Pflanzen, die vom Feuer profitieren
Entsprechend der fehlenden Beschattung und Konkurrenz seitens der Bäume finden nach einem Waldbrand die niedrigeren Pflanzen bessere Überlebensbedingungen vor, insbesondere die kurzlebigen krautigen Pflanzen, aber auch die Zwergsträucher. Die einjährigen Pflanzen können eine Brandfläche in der Regel schnell über Samen wiederbesiedeln. Zwiebel- und Knollenpflanzen werden meist wenig geschädigt und treiben wieder aus.
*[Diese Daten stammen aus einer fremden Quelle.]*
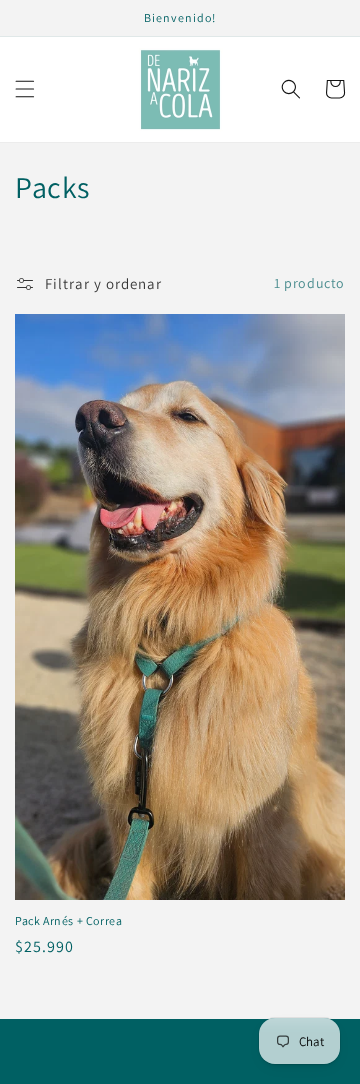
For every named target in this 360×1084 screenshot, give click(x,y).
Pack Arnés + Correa (68, 920)
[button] (25, 89)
Die meisten Zwergsträucher haben die Fähigkeit, schnell aus Samen neu zu keimen.
Für die Zwergsträucher sind Brände also günstig: Nach einem Feuer können sie sich auf der Brandfläche ausbreiten und sich gegen die stärker geschädigten Bäume zumindest für einige Zeit durchsetzen. Es ist kein Zufall, dass viele Zwergsträucher so gut brennbar sind: Sie fördern das Auftreten von Feuern, um die danach für sie günstigeren Bedingungen auszunutzen. Die gute Brennbarkeit wird durch einen hohen Gehalt an ätherischen Ölen erreicht sowie durch die günstige Struktur der ein lockeres Gerüst aufbauenden Zweiglein.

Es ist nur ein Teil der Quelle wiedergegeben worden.